**RECORDS SHOWN**
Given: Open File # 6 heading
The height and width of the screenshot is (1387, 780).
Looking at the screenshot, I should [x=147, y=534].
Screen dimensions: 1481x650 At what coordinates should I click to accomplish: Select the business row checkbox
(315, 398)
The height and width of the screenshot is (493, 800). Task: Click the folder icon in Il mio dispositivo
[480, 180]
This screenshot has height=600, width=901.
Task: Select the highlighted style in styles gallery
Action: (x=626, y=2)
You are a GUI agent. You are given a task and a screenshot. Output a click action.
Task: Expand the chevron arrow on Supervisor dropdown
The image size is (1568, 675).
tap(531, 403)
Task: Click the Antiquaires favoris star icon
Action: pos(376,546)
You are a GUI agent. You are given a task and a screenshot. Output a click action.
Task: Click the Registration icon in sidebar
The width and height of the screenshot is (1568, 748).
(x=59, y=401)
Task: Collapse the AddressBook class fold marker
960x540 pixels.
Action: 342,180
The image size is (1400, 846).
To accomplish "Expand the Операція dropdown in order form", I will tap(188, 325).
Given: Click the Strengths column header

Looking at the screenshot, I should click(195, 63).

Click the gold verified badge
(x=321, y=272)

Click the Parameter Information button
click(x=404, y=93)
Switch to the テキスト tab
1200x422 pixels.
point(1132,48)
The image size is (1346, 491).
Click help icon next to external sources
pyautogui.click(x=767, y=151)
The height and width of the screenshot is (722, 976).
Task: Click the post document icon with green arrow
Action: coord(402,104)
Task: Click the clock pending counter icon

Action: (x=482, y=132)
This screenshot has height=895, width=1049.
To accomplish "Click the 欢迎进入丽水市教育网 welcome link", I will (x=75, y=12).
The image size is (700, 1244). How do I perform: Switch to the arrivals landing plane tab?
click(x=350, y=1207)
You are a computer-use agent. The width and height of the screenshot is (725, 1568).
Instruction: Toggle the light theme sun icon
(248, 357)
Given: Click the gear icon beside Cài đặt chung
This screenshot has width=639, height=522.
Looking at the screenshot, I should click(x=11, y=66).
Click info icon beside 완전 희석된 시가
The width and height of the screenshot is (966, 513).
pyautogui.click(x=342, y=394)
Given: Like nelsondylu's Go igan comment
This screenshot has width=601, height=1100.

**TASK REQUIREMENTS**
Each record above needs to be set down again, word for word.

**RESULT OF THIS TASK**
Given: Open File # 6 heading
The height and width of the screenshot is (1387, 780).
Looking at the screenshot, I should [x=147, y=534].
Screen dimensions: 1481x650 At what coordinates should I click to accomplish: Select the business row checkbox
(315, 398)
The height and width of the screenshot is (493, 800). Task: Click the folder icon in Il mio dispositivo
[480, 180]
This screenshot has height=600, width=901.
Task: Select the highlighted style in styles gallery
Action: (x=626, y=2)
You are a GUI agent. You are given a task and a screenshot. Output a click action.
Task: Expand the chevron arrow on Supervisor dropdown
The image size is (1568, 675).
tap(531, 403)
Task: Click the Antiquaires favoris star icon
Action: pos(376,546)
You are a GUI agent. You are given a task and a screenshot. Output a click action.
Task: Click the Registration icon in sidebar
The width and height of the screenshot is (1568, 748).
(x=59, y=401)
Task: Collapse the AddressBook class fold marker
960x540 pixels.
Action: 342,180
The image size is (1400, 846).
To accomplish "Expand the Операція dropdown in order form", I will tap(188, 325).
Given: Click the Strengths column header

Looking at the screenshot, I should click(195, 63).

Click the gold verified badge
(x=321, y=272)

Click the Parameter Information button
click(x=404, y=93)
Switch to the テキスト tab
1200x422 pixels.
point(1132,48)
The image size is (1346, 491).
Click help icon next to external sources
pyautogui.click(x=767, y=151)
The height and width of the screenshot is (722, 976).
Task: Click the post document icon with green arrow
Action: coord(402,104)
Task: Click the clock pending counter icon

Action: (x=482, y=132)
This screenshot has height=895, width=1049.
To accomplish "Click the 欢迎进入丽水市教育网 welcome link", I will (x=75, y=12).
The image size is (700, 1244). How do I perform: Switch to the arrivals landing plane tab?
click(x=350, y=1207)
You are a computer-use agent. The width and height of the screenshot is (725, 1568).
Instruction: Toggle the light theme sun icon
(248, 357)
Given: Click the gear icon beside Cài đặt chung
This screenshot has width=639, height=522.
Looking at the screenshot, I should click(x=11, y=66).
Click info icon beside 완전 희석된 시가
The width and height of the screenshot is (966, 513).
pyautogui.click(x=342, y=394)
Given: Like nelsondylu's Go igan comment
This screenshot has width=601, height=1100.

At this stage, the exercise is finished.